Task directions:
Here are the records. Write out exactly the lines between the one holding "The height and width of the screenshot is (451, 600)." and the one holding "Given: Cancel dialog with Storno button", inclusive.

----- Task data -----

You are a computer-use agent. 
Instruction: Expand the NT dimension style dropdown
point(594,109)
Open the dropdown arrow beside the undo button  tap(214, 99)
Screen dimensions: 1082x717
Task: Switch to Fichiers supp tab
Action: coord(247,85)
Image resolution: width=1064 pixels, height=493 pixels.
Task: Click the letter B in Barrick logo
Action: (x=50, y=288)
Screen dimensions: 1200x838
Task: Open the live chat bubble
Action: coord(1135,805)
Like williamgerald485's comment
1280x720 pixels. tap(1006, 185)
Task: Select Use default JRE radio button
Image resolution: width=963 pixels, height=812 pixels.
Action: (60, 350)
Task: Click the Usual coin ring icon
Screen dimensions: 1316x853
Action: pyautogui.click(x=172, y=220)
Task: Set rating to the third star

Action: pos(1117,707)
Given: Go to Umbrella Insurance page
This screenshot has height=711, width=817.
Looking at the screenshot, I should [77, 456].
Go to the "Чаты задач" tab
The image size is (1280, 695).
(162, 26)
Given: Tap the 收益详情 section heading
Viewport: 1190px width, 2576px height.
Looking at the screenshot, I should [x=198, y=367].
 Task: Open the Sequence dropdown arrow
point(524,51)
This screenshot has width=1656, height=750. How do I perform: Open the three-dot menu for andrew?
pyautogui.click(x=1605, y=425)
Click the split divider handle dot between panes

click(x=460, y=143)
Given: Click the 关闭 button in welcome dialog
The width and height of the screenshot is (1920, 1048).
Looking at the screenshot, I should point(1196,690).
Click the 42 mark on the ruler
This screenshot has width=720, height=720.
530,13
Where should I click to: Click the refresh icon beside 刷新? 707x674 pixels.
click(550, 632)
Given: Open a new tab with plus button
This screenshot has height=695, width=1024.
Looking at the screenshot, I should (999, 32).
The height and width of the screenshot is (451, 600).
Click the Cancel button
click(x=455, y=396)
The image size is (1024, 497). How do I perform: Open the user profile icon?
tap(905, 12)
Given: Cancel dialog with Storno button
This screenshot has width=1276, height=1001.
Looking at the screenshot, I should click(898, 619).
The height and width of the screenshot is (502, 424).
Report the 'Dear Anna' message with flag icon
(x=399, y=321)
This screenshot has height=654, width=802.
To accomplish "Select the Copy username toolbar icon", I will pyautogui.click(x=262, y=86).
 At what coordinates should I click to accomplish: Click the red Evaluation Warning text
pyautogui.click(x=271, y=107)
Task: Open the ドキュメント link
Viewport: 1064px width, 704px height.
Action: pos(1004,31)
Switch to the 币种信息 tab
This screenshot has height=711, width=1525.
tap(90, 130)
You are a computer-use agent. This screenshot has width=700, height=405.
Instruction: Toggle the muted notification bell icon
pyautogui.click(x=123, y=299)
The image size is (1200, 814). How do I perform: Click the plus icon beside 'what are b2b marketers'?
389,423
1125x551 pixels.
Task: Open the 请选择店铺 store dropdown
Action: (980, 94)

-----

Solution to the problem:
The height and width of the screenshot is (451, 600).
Click the Cancel button
click(x=455, y=396)
The image size is (1024, 497). How do I perform: Open the user profile icon?
tap(905, 12)
Given: Cancel dialog with Storno button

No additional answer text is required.